Sunday, January 04, 2009
In The Observer Catherine Bennett muses on 'rewilding' - the process of reintroducing animal species to places from which they have previously been ejected by the activities of humans. Not liking humans much and feeling a deep desire to see wolves and bears chasing bankers through the streets and alleys of the City, I'm a bit of a rewilder myself. But it's tricky. There are plans to reintroduce the sea eagle - more properly called the white-tailed eagle - to the area of the North Norfolk coast where I currently languish. Over Christmas, I was harangued by a local about the folly of this project. The sea eagle is a big and, for other animals, alarming bird. Just by circling over the vast tern nesting sites, it would scare birds off their nests and cause eggs to chill and die. Other predators - we have plenty of marsh harriers - would be threatened. Indeed, other reintroductions might also be jeopardised. Avocets, exquisite creatures, are just regaining their foothold. Would they survive the attentions of hungry sea eagles?
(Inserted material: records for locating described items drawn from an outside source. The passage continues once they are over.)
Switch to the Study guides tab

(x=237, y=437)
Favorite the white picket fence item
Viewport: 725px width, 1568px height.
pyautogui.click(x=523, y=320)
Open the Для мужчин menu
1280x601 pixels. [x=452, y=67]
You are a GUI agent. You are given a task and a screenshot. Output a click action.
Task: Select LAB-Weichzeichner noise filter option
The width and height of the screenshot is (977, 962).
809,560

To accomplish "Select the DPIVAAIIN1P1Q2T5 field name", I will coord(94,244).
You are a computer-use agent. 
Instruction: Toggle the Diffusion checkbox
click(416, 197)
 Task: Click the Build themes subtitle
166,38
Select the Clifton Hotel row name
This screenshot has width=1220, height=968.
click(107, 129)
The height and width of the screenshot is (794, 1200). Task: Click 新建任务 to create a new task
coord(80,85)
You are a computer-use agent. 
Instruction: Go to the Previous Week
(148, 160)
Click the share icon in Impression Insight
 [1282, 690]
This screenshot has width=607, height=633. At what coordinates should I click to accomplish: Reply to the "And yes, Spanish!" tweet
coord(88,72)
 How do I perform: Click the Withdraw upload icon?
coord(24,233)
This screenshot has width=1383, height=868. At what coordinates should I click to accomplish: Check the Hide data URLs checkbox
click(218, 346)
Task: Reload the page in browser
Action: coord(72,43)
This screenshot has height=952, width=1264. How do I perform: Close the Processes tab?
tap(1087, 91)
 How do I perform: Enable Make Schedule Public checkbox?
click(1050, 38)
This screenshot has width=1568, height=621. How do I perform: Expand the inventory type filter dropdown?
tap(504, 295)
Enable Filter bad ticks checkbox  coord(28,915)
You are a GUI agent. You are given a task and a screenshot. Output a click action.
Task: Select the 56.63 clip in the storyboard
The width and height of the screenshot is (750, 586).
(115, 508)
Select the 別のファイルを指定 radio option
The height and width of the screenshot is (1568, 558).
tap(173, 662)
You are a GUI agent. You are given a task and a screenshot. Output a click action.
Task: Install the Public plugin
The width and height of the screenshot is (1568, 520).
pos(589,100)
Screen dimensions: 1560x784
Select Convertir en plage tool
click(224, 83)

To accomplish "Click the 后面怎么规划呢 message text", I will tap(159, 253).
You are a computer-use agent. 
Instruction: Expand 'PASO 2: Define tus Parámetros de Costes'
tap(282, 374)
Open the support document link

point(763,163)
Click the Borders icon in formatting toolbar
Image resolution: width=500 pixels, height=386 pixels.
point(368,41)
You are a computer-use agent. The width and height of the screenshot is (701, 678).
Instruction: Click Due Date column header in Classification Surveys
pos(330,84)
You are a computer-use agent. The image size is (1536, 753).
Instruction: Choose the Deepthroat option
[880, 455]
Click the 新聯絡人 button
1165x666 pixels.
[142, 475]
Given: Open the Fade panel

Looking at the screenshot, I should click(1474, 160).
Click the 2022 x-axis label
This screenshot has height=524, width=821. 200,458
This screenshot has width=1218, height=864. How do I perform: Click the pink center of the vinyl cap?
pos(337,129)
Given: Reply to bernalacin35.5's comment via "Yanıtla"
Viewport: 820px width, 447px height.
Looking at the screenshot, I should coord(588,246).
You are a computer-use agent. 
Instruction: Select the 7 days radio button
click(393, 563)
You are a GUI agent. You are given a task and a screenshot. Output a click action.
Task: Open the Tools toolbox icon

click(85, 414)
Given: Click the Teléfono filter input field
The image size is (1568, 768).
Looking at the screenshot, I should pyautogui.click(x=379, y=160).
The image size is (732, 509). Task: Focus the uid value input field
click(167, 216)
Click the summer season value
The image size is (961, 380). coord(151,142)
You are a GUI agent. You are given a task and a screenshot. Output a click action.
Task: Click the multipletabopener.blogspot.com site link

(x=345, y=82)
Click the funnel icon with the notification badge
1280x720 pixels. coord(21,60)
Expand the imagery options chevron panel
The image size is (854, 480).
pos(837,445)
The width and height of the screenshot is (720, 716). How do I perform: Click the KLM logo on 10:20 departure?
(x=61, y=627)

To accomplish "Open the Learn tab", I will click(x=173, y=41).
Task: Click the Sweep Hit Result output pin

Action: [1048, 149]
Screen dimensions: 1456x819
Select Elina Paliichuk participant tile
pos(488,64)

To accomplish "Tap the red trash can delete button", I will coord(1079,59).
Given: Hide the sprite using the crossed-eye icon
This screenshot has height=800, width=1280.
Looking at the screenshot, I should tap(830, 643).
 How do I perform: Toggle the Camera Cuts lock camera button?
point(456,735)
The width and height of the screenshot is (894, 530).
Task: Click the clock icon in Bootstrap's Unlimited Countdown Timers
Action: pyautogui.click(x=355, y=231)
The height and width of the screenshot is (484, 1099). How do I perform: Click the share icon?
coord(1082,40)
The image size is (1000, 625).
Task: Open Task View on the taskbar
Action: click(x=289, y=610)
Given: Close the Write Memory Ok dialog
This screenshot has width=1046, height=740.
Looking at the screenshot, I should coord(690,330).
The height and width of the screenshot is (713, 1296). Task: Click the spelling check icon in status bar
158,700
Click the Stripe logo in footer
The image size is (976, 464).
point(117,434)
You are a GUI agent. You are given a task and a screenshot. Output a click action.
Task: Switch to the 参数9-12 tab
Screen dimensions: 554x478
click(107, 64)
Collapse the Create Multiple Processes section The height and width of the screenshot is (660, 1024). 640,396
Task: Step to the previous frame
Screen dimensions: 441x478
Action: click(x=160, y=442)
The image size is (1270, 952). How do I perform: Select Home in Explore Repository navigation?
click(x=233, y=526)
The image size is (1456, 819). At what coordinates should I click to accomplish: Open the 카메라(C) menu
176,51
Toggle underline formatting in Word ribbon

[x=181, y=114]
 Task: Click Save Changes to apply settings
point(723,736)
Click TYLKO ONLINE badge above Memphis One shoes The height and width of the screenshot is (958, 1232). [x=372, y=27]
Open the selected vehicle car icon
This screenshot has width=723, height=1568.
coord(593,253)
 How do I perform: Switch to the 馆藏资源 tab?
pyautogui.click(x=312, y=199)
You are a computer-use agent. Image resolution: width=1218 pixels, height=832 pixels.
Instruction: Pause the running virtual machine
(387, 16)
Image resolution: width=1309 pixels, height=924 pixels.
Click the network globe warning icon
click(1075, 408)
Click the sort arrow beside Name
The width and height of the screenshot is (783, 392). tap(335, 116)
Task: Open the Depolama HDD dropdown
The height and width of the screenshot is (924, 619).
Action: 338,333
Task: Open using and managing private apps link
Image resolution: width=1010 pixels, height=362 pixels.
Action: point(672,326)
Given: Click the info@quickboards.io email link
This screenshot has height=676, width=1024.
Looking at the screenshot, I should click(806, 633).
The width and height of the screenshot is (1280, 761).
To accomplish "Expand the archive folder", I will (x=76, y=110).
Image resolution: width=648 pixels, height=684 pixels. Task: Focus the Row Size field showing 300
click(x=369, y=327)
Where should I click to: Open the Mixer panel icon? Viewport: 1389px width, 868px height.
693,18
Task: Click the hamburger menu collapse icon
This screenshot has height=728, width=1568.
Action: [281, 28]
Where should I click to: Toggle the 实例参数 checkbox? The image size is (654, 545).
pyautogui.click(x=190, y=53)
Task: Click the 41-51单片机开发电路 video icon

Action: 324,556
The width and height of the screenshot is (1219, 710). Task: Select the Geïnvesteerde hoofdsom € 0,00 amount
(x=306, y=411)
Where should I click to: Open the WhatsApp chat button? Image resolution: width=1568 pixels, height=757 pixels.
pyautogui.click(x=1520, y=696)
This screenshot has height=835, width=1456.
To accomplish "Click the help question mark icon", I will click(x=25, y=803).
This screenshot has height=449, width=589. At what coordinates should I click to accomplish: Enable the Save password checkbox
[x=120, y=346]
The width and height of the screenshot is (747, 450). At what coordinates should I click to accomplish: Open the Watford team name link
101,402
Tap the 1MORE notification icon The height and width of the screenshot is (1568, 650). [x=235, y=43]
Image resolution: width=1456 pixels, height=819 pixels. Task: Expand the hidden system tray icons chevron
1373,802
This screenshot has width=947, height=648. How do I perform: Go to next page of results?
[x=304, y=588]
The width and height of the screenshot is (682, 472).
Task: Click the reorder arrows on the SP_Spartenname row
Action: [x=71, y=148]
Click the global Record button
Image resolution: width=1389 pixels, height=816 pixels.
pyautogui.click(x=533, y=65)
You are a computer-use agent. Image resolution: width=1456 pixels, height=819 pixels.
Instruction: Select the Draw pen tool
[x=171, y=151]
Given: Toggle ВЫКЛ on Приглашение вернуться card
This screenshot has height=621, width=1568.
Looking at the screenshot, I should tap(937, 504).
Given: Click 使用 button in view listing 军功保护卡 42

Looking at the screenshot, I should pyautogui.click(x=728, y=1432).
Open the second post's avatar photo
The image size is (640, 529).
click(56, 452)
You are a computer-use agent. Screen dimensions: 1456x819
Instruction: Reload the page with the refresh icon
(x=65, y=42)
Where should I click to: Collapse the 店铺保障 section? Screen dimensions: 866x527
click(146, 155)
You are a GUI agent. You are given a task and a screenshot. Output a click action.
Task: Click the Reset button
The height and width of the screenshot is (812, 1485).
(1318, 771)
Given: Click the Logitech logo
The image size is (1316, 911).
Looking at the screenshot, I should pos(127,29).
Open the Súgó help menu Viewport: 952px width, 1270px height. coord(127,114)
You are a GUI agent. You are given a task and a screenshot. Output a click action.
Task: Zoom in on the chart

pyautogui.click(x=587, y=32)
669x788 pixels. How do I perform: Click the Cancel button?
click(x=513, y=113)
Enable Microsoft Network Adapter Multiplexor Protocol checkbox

The point is that, especially in Britain, what we mean by nature is always modified by human activity. Some nature thrives on the presence of humans, some does not. Rewilders assume they can get back to an initial condition of nature. But it is not clear what that means and, anyway, it certainly cannot be achieved by the random introduction of species which, as Bennett points out, are simply those admired by the rewilders. Personally, I'd quite like to lie in a field watching a sea eagle circling over Burnham Market, considering its chances with a few braying City types. But if the price is the destruction of terns, marsh harriers and avocets, then probably not.